A new law in New York is requiring all ingredients in tampons, pads and other menstrual products to be disclosed on the packaging.

Gov. Andrew Cuomo signed the law on Friday, making New York the first state to require such labeling on menstrual products — including pads and tampons — which can potentially contain toxic or allergy-causing chemicals unbeknownst to consumers.

The law will go into effect in 180 days and manufacturers will have 18 months to develop new packaging that discloses all of the ingredients within their products.

Cuomo tweeted the news on Friday after signing the law, writing, "I am proud to sign legislation making New York the first state to require ingredient disclosure, ending an injustice and empowering women to make their own decisions about what goes into their bodies.”

Assembly member Linda B. Rosenthal’s bill to require labeling on menstrual products first passed in June 2018 by the Assembly Committee on Consumer Affairs and Protection. The original bill required disclosure of the percentages of ingredients, including any chemicals or byproducts of chemicals, in feminine hygiene products such as tampons, pads, menstrual cups and period underwear.

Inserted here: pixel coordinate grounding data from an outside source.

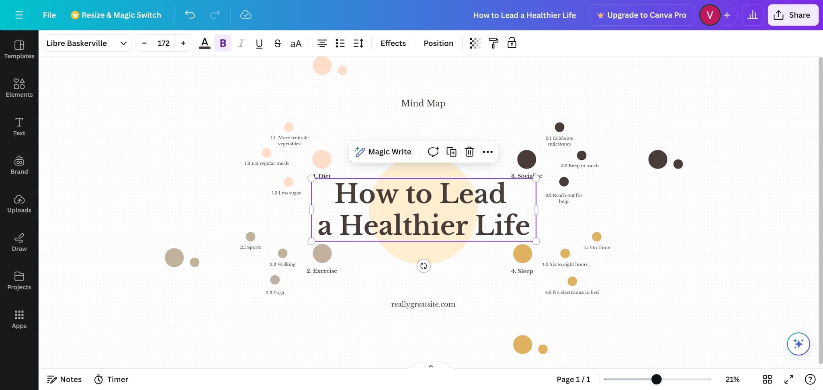The height and width of the screenshot is (390, 823).
Task: Click the lock element icon
Action: pyautogui.click(x=512, y=43)
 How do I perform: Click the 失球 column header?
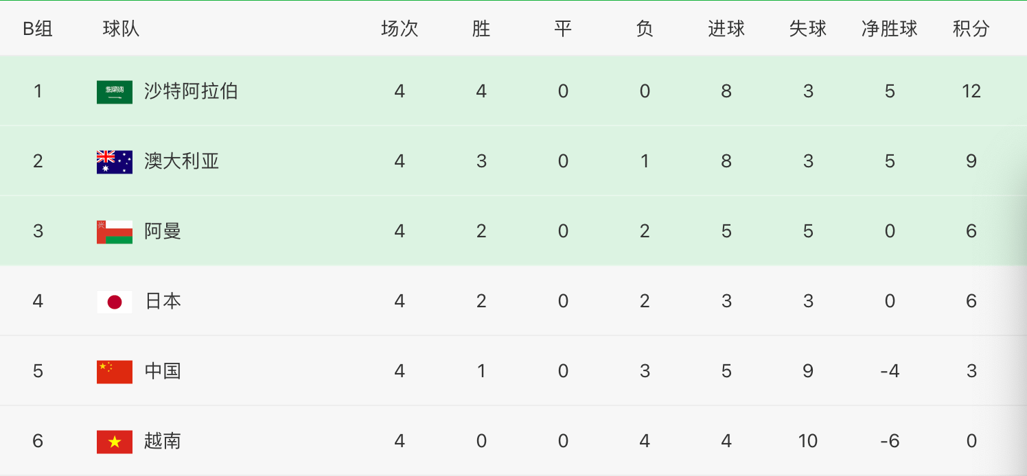point(808,29)
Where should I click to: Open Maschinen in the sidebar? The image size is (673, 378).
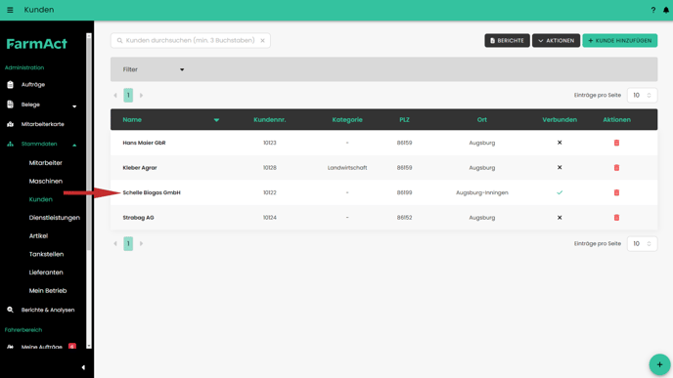click(x=46, y=182)
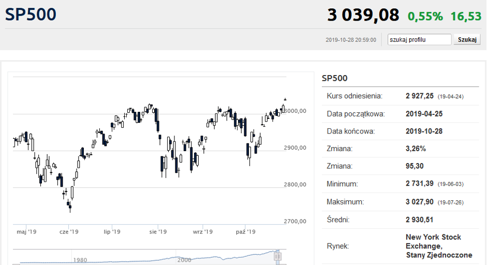Click the 2000 label in the navigator

tap(184, 260)
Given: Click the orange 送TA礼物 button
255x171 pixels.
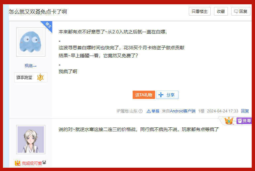Looking at the screenshot, I should (144, 95).
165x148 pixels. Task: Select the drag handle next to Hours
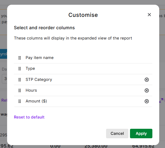click(19, 90)
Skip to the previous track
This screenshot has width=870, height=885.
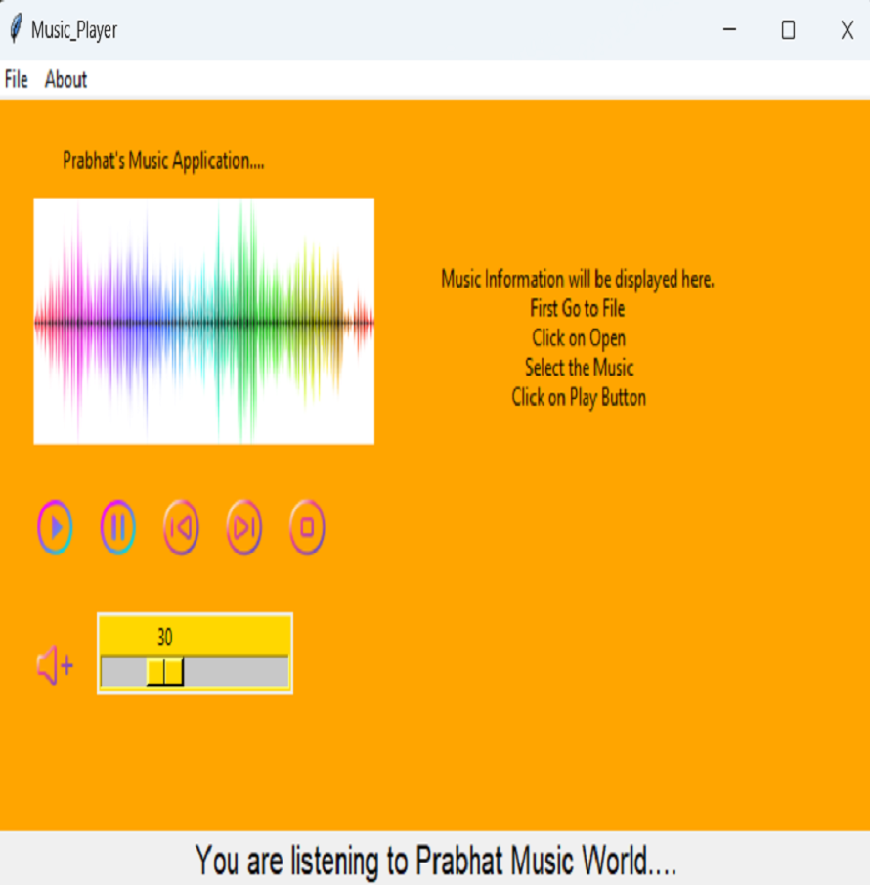click(181, 528)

Rosenthal shared a celebratory tweet on Friday as well.

“Today my bill was signed into law making NY the FIRST STATE IN THE NATION to require ingredient disclosure on menstrual product packaging,” she wrote. “We have a #righttoknow what’s in tampons & pads. I’m thrilled to lead NYs charge to achieve real #MenstrualEquity #detoxthebox #DayoftheGirl”

Tampons are typically made of cotton, rayon or a blend of materials. The Food and Drug Administration considers them medical devices so ingredients do not have to be listed on the packaging.

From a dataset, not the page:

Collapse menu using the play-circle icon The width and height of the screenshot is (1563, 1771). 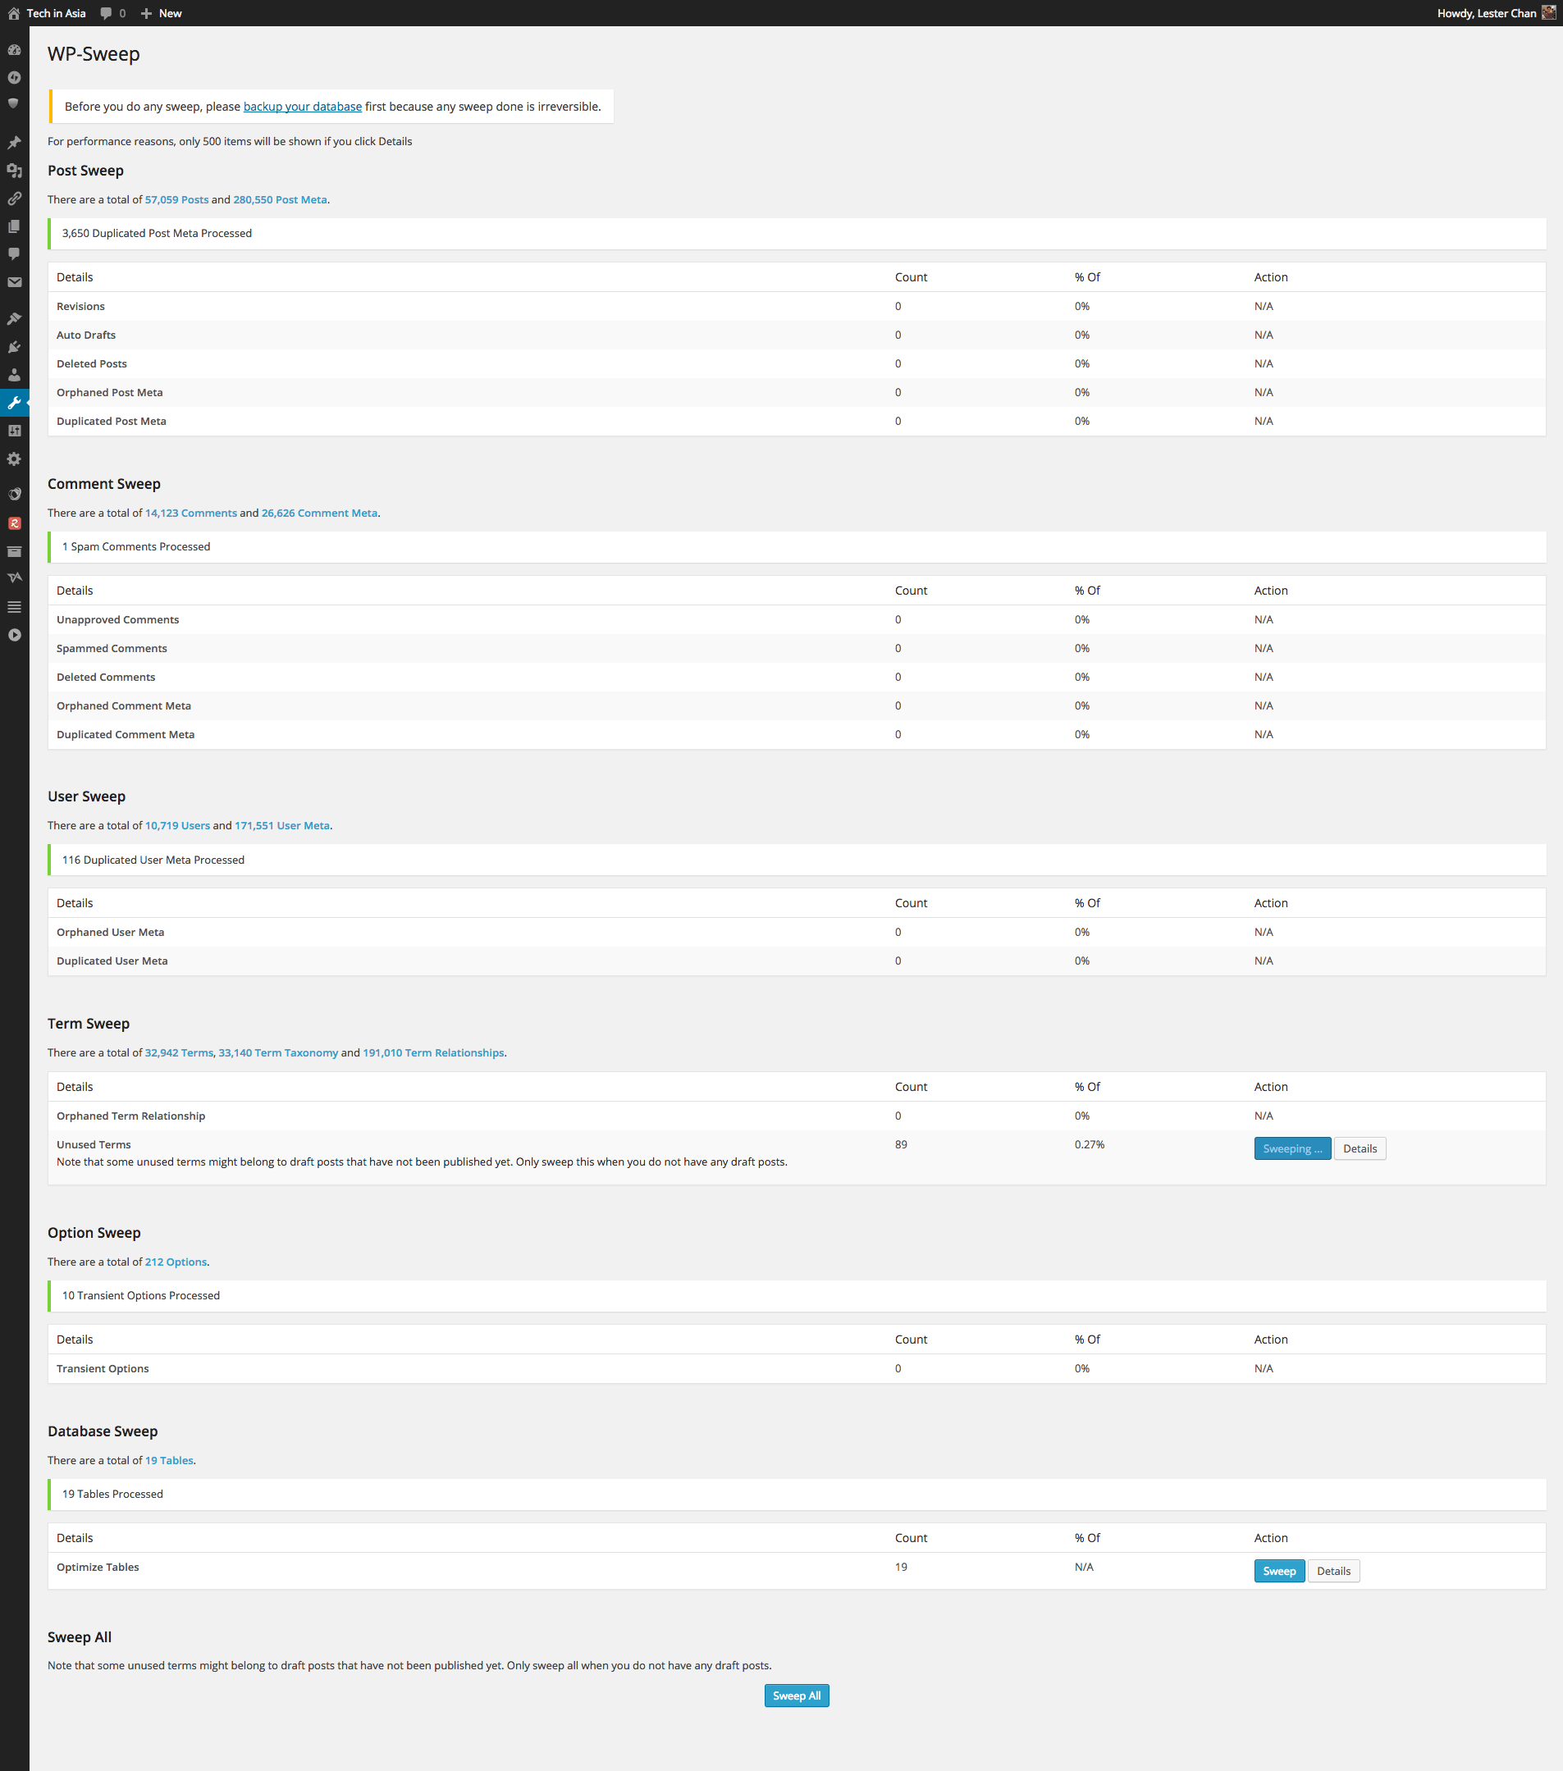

The FDA requires tampons to go through a clearance process to prove safety and effectiveness, which includes material safety testing, absorbency testing and microbiological testing.

A study commissioned by the FDA Office of Women's Health to address claims that dioxin, an organic pollutant, could be found in tampons, revealed that one regular tampon would provide less than 0.2% of a woman’s recommended maximum intake of the pollutant for a month and would pose no health risk.

“Sure, dioxins are in the environment, but when a woman uses several tampons throughout the day and somewhere in the neighborhood of 11,000 during her reproductive life, that’s a lot of dioxin exposures,” said Philip Tierno, Jr., clinical professor of microbiology and pathology at NYU School of Medicine.

Another study conducted in 2018 examined 11 different types of tampons as well as four types of menstrual cups and found that the kind of material — whether it was organic, regular cotton, rayon, or a blend — did not make a difference when it came to the growth rate of bacteria that causes Toxic Shock Syndrome.

Health problems like reproductive issues and urinary tract infections can be caused by poor menstrual hygiene. Doctors recommend changing tampons every four to eight hours, washing your hands before using, and choosing the lowest absorbency based on your personal needs.

Cuomo signed legislation in 2018 that required all public schools to provide free menstrual products in restrooms as well as in state and local correctional facilities. In 2016, he also signed legislation to eliminate the sales tax on menstrual products.